ABM measurement – why revenue first isn’t always right

Let’s start with an uncomfortable truth – display ads don’t close deals in the B2B world. They build awareness, they drive interest, they maybe even trigger an engagement.  But they don’t close deals. And yet when it comes to measurement for these types of tactics, the first thing I’m often asked is “what is the revenue generated by my display campaign that I just launched?” If you’re asking this, I guarantee you’re asking the wrong question. Here’s why:

1) Revenue takes time to materialize

I’ll go one step further – so does pipeline. Every company is different, but Hubspot places the average sales cycle for an enterprise deal at six months or more, and that’s from the point of first contact. Meanwhile, the received wisdom of the industry is that it takes about six to eight marketing touches to deliver a lead. Your display ad may well be critical to that result as one of those touches, but you’re not going to know that until months after the fact. It would be like trying to gauge whether you enjoyed your dinner from whether you remembered it in a few months’ time.
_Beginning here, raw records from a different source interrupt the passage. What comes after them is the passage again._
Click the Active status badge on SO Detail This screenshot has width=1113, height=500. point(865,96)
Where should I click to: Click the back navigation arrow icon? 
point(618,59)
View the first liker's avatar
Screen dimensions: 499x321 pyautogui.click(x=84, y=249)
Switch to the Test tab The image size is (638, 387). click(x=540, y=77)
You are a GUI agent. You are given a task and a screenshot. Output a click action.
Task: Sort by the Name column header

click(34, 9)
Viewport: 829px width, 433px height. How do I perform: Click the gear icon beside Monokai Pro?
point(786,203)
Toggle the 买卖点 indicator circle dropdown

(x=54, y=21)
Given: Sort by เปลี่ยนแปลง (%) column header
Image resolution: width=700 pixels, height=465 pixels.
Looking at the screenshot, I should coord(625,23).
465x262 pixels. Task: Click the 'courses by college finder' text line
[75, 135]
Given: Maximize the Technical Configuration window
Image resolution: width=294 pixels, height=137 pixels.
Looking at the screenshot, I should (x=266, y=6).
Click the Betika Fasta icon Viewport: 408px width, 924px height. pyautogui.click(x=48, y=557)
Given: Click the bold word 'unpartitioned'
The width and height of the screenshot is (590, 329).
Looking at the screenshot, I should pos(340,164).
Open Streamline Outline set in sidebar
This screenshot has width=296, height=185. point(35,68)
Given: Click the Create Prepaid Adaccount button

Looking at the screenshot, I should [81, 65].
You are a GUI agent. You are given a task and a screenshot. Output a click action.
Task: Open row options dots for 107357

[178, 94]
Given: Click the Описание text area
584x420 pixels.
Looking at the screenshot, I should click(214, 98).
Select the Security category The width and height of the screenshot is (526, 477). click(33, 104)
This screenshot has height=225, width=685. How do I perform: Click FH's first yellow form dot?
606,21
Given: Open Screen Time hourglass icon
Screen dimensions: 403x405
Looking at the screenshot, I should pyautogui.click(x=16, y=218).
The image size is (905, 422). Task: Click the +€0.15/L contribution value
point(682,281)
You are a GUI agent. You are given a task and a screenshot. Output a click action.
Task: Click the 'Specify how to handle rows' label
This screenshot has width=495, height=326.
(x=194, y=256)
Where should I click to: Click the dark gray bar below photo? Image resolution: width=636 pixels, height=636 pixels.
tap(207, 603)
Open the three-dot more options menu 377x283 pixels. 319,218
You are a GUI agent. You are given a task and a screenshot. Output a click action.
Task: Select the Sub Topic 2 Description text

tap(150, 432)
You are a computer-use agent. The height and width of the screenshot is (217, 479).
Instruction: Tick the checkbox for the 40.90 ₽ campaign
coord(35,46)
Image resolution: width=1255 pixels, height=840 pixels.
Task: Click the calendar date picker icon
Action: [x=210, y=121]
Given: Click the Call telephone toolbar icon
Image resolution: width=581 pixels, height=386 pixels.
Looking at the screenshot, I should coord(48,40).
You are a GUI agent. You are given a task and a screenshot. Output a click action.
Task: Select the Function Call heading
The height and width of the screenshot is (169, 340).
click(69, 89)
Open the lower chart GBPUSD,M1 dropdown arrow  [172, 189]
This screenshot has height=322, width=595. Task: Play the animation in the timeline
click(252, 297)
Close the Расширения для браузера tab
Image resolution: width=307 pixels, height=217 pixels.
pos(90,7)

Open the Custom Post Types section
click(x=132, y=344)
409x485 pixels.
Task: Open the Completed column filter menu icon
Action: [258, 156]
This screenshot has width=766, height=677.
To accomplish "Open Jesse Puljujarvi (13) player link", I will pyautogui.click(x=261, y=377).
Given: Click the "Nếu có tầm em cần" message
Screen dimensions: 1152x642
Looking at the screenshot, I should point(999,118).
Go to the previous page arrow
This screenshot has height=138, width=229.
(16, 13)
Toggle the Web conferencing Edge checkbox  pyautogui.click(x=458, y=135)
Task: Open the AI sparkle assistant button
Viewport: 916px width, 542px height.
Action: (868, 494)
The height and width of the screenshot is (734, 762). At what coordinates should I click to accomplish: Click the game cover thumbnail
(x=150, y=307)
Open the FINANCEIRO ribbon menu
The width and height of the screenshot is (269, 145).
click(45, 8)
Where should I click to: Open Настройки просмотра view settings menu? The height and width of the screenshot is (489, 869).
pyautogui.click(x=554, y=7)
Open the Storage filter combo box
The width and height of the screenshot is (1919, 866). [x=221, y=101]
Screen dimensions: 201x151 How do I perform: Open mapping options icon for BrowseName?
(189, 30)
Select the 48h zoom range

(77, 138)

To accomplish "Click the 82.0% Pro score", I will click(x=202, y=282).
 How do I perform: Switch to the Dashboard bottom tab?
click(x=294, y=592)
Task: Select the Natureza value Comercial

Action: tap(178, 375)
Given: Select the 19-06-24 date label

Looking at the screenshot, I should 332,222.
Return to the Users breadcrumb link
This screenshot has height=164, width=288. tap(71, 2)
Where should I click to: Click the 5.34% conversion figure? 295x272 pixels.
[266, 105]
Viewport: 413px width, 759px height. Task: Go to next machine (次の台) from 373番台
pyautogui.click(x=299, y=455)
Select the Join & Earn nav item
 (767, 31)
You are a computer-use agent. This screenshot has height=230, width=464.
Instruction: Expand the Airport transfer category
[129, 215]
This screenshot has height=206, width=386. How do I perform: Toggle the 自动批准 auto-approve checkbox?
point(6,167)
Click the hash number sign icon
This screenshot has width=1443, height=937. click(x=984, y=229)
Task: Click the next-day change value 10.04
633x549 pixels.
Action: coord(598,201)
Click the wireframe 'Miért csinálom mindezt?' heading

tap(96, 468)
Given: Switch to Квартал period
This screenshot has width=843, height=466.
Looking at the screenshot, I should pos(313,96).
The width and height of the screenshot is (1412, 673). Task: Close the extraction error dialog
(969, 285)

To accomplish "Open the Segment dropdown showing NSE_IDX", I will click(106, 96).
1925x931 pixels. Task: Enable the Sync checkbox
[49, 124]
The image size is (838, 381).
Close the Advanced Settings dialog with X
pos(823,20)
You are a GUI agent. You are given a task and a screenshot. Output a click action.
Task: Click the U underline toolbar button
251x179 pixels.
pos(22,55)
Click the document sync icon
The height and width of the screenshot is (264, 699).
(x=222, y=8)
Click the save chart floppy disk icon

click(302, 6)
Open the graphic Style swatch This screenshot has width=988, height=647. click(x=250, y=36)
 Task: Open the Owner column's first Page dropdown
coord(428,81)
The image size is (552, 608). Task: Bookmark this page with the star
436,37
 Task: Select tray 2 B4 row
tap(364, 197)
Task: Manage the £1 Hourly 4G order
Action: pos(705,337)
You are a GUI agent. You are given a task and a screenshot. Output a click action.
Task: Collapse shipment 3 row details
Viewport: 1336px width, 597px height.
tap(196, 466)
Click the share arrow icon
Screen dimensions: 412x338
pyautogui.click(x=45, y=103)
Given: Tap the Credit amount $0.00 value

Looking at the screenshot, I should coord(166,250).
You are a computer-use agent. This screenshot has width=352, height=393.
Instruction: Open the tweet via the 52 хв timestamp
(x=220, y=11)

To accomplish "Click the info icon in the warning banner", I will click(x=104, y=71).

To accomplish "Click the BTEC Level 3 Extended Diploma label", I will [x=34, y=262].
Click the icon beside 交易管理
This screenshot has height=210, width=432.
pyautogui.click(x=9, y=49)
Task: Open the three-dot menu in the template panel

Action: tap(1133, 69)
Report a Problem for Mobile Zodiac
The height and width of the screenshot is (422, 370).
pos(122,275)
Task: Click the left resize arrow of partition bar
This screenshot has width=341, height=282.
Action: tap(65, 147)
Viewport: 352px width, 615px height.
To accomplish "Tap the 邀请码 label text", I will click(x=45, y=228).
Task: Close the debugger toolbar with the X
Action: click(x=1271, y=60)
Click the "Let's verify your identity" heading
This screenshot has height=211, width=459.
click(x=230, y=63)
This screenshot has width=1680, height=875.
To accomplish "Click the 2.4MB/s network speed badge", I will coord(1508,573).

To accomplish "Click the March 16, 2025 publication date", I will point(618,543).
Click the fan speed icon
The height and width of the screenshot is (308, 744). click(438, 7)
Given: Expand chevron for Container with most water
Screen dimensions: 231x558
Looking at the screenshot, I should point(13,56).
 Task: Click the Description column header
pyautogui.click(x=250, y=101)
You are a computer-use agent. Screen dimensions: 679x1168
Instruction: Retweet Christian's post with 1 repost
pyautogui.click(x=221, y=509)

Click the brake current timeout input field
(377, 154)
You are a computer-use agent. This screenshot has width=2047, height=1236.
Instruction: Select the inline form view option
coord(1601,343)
2) A long-term view can stop you understanding the short-term indicators

With revenue taking so long to materialize, marketers need to get savvy with how to use leading indicators to make campaign decisions – and how to communicate early-stage success back to the business. With your display ad, your success criteria may be something earlier in the pipeline – that could be visiting multiple website pages, downloading an asset, signing up to a newsletter – indicators of future consideration, rather than immediate impact. We should also always be considering results like these in the context of measuring multiple touch points from a target account across multiple channels.

3) Sometimes it’s about optimization, not success

With the pressure to defend budgets and prove importance, it’s tempting to focus on the “green” – the things that are going well. As ABM professionals, we also have to be open to the “red” – the bits that aren’t going so well, which help us course correct and make better decisions in the future. Even when it’s too early to consider impact, use your leading indicators to consider improvement.  If your click-through rate is lower than other ads, consider why, if you’re seeing higher bounces from your landing page than you expected, it’s time to act. Rather than trying to prove what is working, proactively look for what isn’t to see if, and how, you could improve.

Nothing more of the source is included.